> _Exercise objective_
From the line holding "مشاهدهٔ ۱ مورد" to the final line of the entries, set down each line exactly, including both, and nothing more.

** Opening The records block **

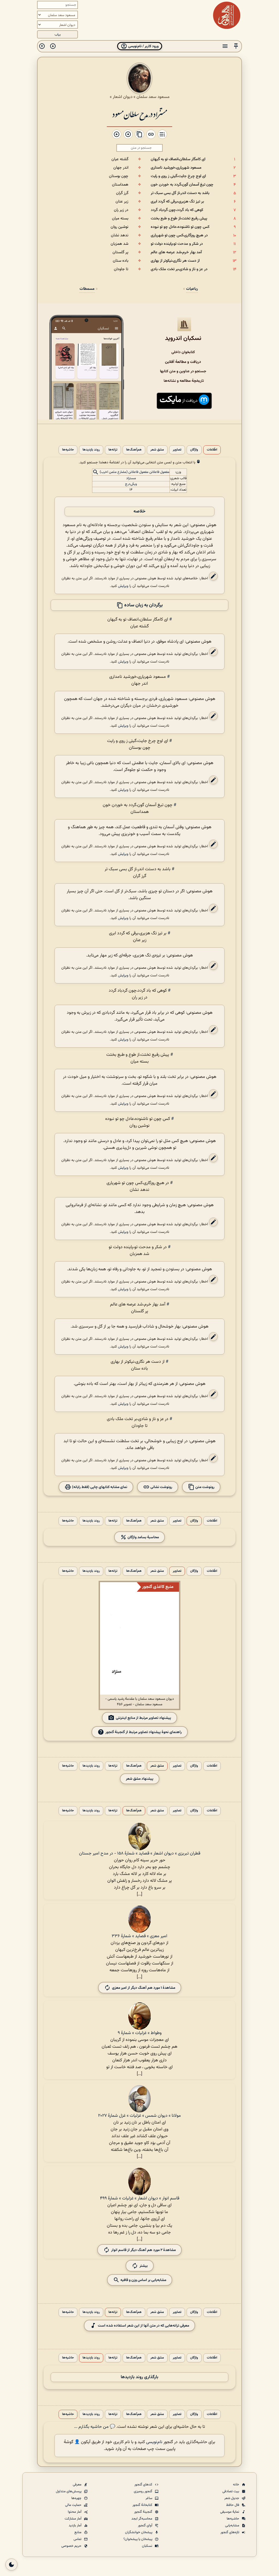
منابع (78, 2532)
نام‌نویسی (154, 2442)
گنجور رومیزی (143, 2491)
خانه (236, 2484)
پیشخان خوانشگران (139, 2532)
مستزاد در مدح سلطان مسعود (139, 113)
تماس (78, 2539)
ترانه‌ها (112, 449)
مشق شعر (157, 449)
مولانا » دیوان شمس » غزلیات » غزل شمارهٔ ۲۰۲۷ (139, 2115)
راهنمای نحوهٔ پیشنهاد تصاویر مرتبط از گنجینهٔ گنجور (143, 1732)
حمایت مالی (73, 2505)
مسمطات (87, 289)
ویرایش (123, 586)
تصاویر (177, 449)
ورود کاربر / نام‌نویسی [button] (143, 46)
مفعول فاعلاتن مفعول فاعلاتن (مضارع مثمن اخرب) (134, 472)
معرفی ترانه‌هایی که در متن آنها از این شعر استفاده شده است (143, 2325)
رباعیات (192, 289)
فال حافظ (233, 2505)
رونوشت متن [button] (204, 1487)
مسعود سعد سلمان (153, 97)
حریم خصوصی (71, 2546)
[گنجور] (226, 15)
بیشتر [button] (144, 2266)
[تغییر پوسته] (11, 2565)
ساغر (149, 2498)
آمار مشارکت (73, 2518)
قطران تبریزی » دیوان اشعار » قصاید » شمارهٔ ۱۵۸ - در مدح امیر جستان (139, 1853)
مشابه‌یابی (232, 2525)
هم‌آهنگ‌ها (134, 449)
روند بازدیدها (91, 449)
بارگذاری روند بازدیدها (139, 2377)
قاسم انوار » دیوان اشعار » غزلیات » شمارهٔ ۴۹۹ (139, 2198)
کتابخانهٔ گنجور (142, 2505)
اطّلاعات (212, 449)
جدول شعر (232, 2498)
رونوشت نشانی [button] (161, 1487)
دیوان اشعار (122, 97)
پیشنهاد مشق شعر (139, 1779)
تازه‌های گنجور (230, 2532)
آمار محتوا (75, 2512)
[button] (236, 46)
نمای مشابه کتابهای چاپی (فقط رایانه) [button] (99, 1487)
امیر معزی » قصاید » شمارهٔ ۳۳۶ (139, 1936)
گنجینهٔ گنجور (143, 2512)
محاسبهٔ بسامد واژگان (143, 1537)
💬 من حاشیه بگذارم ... (94, 2426)
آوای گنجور (145, 2525)
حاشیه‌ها (68, 449)
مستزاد (131, 478)
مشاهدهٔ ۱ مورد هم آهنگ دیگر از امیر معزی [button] (143, 1988)
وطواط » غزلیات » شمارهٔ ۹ (140, 2033)
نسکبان (147, 2546)
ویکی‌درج (131, 484)
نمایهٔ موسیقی (230, 2512)
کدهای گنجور (143, 2484)
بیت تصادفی (231, 2491)
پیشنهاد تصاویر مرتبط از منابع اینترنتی (143, 1718)
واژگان (194, 449)
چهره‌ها (76, 2498)
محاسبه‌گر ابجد (142, 2518)
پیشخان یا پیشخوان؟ (138, 2539)
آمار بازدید (75, 2525)
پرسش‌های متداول (69, 2491)
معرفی (77, 2484)
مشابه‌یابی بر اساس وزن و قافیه (143, 2280)
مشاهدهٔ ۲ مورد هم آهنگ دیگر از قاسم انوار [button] (143, 2250)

** Closing The records block **

> _Expected answer_
مشاهدهٔ ۱ مورد هم آهنگ دیگر از امیر معزی [button] (143, 1988)
وطواط » غزلیات » شمارهٔ ۹ (140, 2033)
نسکبان (147, 2546)
ویکی‌درج (131, 484)
نمایهٔ موسیقی (230, 2512)
کدهای گنجور (143, 2484)
بیت تصادفی (231, 2491)
پیشنهاد تصاویر مرتبط از منابع اینترنتی (143, 1718)
واژگان (194, 449)
چهره‌ها (76, 2498)
محاسبه‌گر ابجد (142, 2518)
پیشخان یا پیشخوان؟ (138, 2539)
آمار بازدید (75, 2525)
پرسش‌های متداول (69, 2491)
معرفی (77, 2484)
مشابه‌یابی بر اساس وزن و قافیه (143, 2280)
مشاهدهٔ ۲ مورد هم آهنگ دیگر از قاسم انوار [button] (143, 2250)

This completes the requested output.